_DOCUMENT EXTRACT_
******************************
Steve Jobs, after returning to Apple in 1999. Would Apple be what it is today had he never left?

Paul Sakuma / Associated Press

The saga of Steven P. Jobs is so well known that it has entered the nation’s mythology: he’s the prodigal who returned to Apple in 1997, righted a listing ship and built it into one of the most valuable companies in the world.

But the Jobs of the mid-1980s probably never could have made Apple what it is today if he hadn’t embarked on a torment-filled business odyssey.

Lawrence J. Ellison, the chief executive of Oracle, overlooks this. In August, after the ouster of Mark V. Hurd as the chief executive of Hewlett-Packard, Mr. Ellison said in an e-mail to The New York Times that the H.P. board had made “the worst personnel decision since the idiots on the Apple board fired Steve Jobs many years ago.”

Actually, the Apple co-founder wasn’t fired. Mr. Jobs was relieved of operating responsibilities in a company reorganization in May 1985. But he was still the company’s chairman. Apple was ailing: sales of the Macintosh, introduced the previous year, were falling well below expectations; inventory was piling up; and the company seemed headed for its first-ever loss. In September 1985, Mr. Jobs resigned from Apple to start a new computer company he called Next.
******************************
_GIVEN EXERCISE_
Answer these questions from the article on Steve Jobs:
1. Who was ousted as chief executive of Hewlett-Packard?
2. Which company did Lawrence J. Ellison lead?
3. What did Jobs name the computer company he started after resigning from Apple?
The records aren't needed for this work.
******************************
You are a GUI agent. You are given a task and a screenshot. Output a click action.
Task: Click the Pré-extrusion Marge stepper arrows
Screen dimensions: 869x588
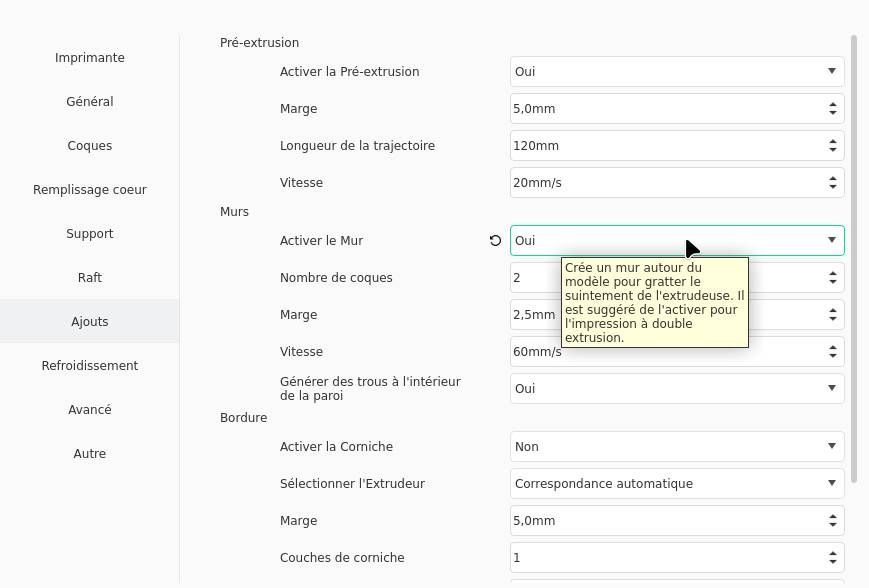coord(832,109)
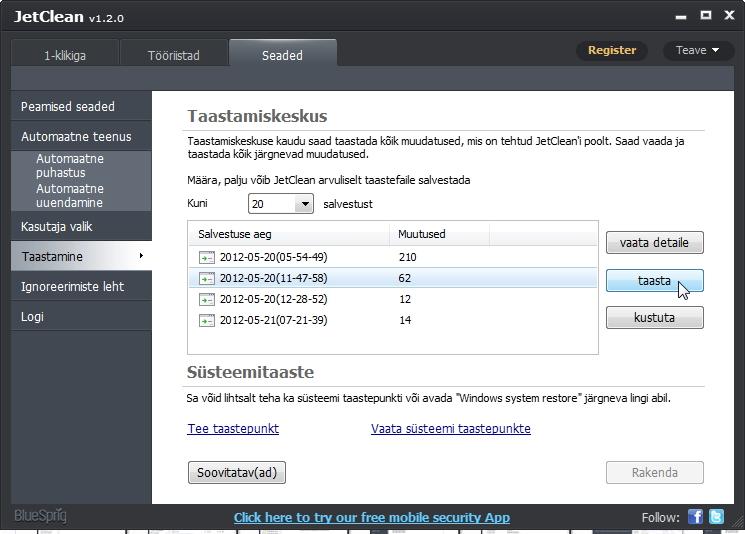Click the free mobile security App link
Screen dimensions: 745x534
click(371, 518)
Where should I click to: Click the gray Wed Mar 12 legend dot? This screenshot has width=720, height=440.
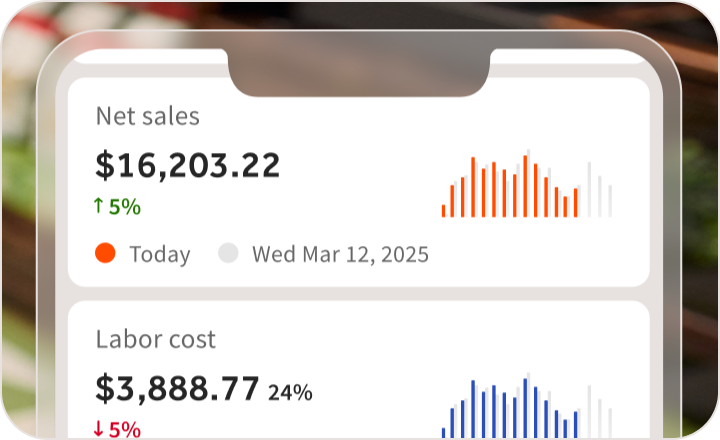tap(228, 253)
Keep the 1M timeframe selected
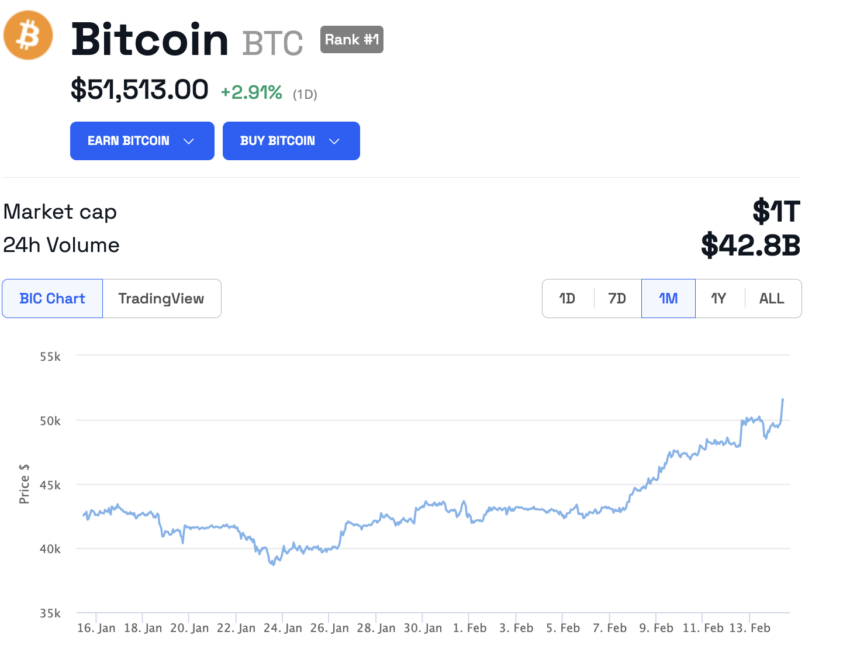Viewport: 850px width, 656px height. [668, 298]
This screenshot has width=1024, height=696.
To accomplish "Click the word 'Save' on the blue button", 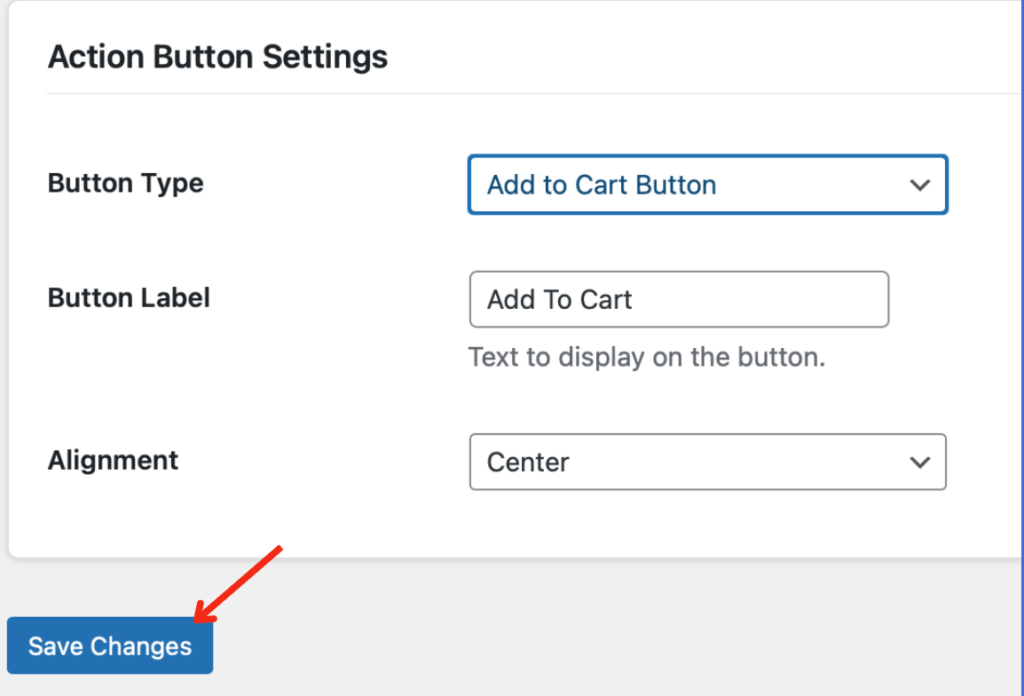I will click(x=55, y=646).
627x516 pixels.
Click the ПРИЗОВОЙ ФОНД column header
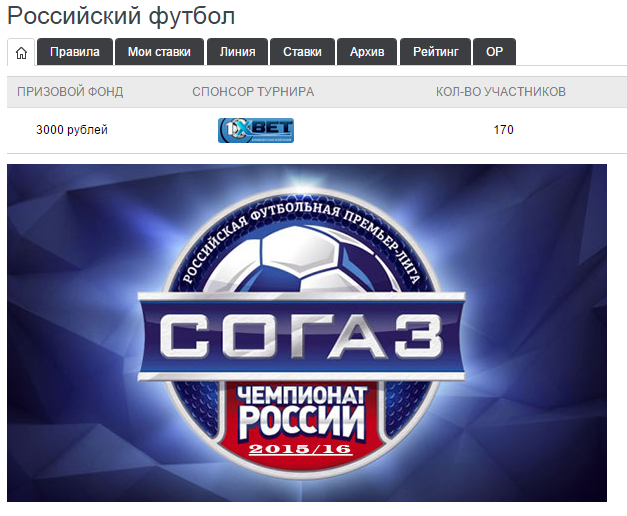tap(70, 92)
******************************
_RESULT FOR THIS TASK_
1. Mark V. Hurd
2. Oracle
3. Next